How many times has a bad guy come up with a brilliant scheme/device that comes this close to succeeding, only to see the plan thwarted by random chance--and then never try it again?

I understand, from a dramatic standpoint, why you wouldn't want to just do issue after issue of super-villains trying successive iterations of the same plan until it finally worked. Boring!

Yet you would think that some--like Luthor, a scientist in the Silver Age--would not abandon a device that almost succeeded in giving them ultimate power, when they just try to eliminate the x-factor which stopped them earlier.

For example:

Bobby Drake is dying in the hospital, and the rest of the X-Men are trapped in a capsule (slowly) heading into outer space. Magneto has taken over the Xavier School, and he has done so while Warren Worthington's parents are visiting!










So--by analyzing the DNA of the parents of a known mutant, Magneto's device--which he built from scratch--can create an army of mutants, loyal to him, with whatever powers he wants them to have!! Take that, Doom!!

But, unfortunately for ol' Bucket-Head, Iceman recovers (because LASERS!), the rest of the X-Men make it back to earth (because TEAMWORK!), and Professor X mentally summons the Stranger (who had previously captured Magneto and taken him to his home planet for study!), which causes Magneto to flee. So, all is thwarted...


OK, then...but why did Magneto never try this again??

A) There are lots of parents of mutants he could use...or he could just go after the Worthingtons again, once they left Xavier's mansion?
B) He built his machines from crap just lying around the mansion--surely the Master of Magnetism could do it again.
C) It's not as if he lost the knowledge, right? He already knew how to build the machine and make the army?

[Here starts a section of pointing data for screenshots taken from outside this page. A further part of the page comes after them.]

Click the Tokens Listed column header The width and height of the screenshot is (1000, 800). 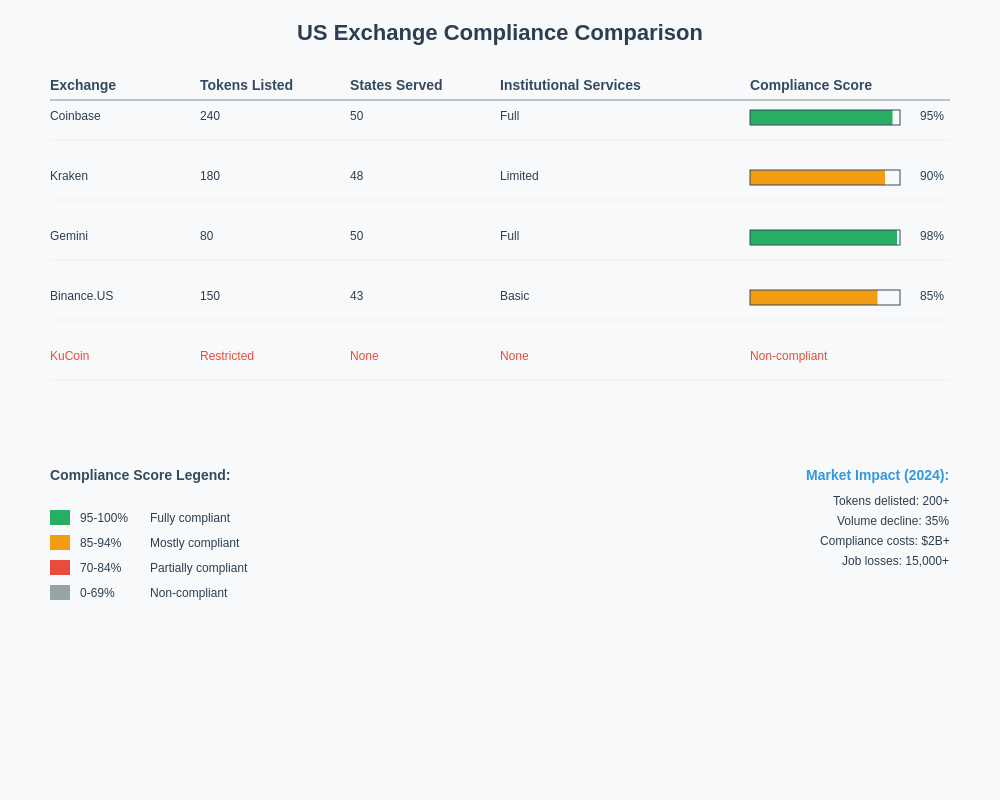[246, 85]
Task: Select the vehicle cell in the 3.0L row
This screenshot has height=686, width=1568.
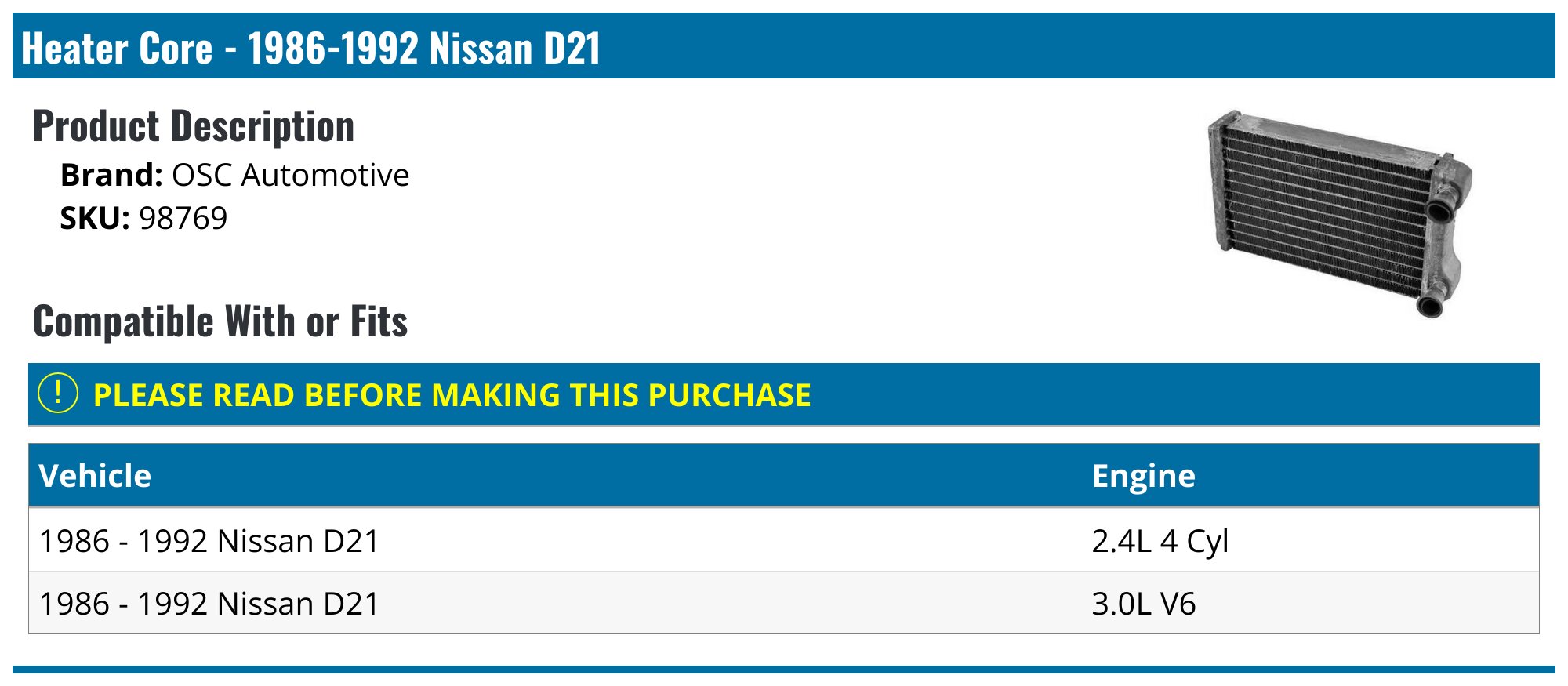Action: click(209, 604)
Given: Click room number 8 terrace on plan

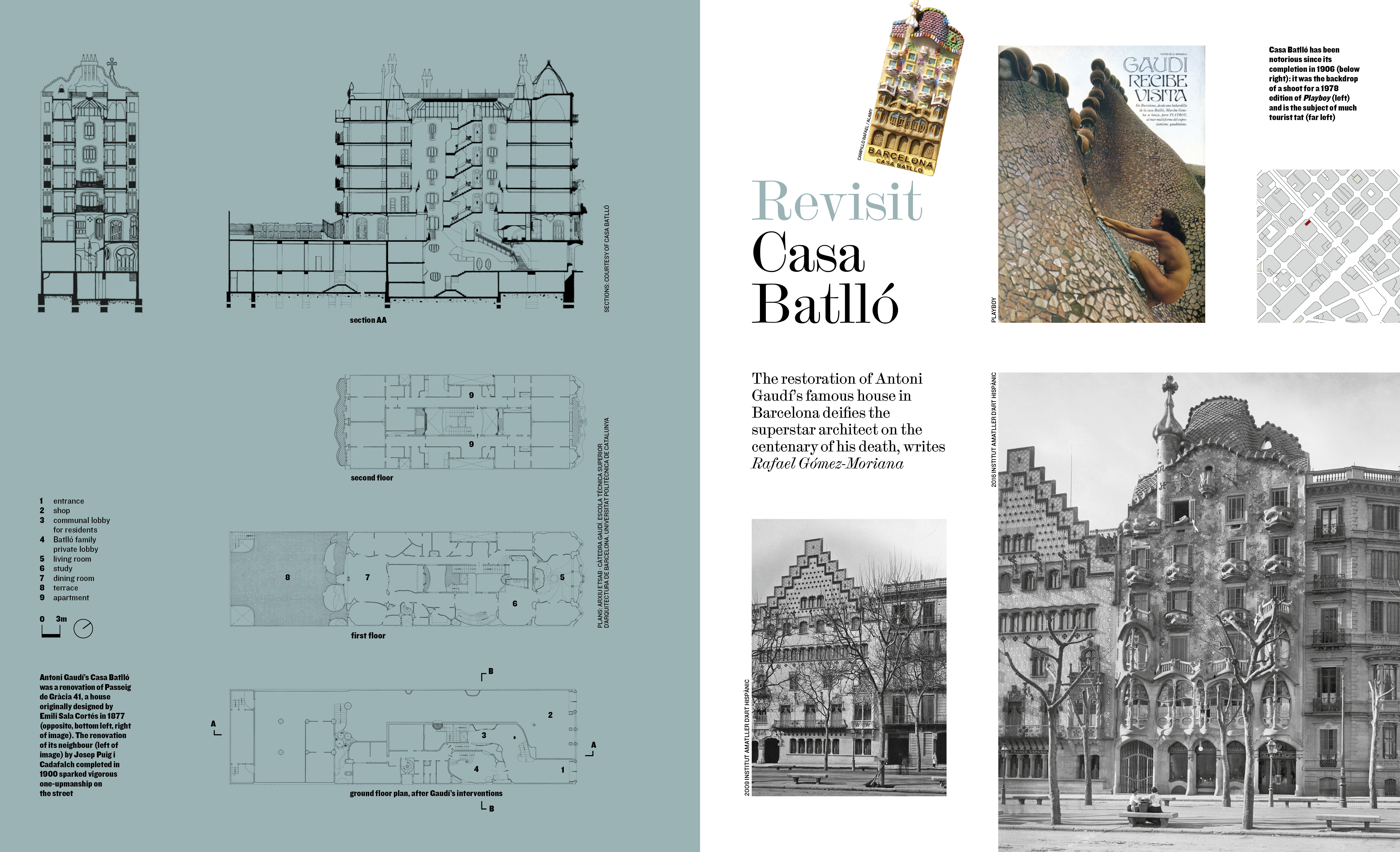Looking at the screenshot, I should click(x=288, y=578).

So if he has the capability to create his Million Mutant Army, loyal to him, with whatever size, strength and mutation he desired, why the hell did he never try that again? The machine worked--it was only the fortuitous recovery of Iceman that stopped his plan from succeeding!! Why not try again elsewhere, with parents not related to the X-Men?!? Why abandon a plan that was this close to conquering the world?

Ah, well, at least he can market the device as a sleep aid on informercials:

From X-Men #18 (1966)

1 comment:

Simon Dyer said...

Mags looks so weird peeping into their room like that.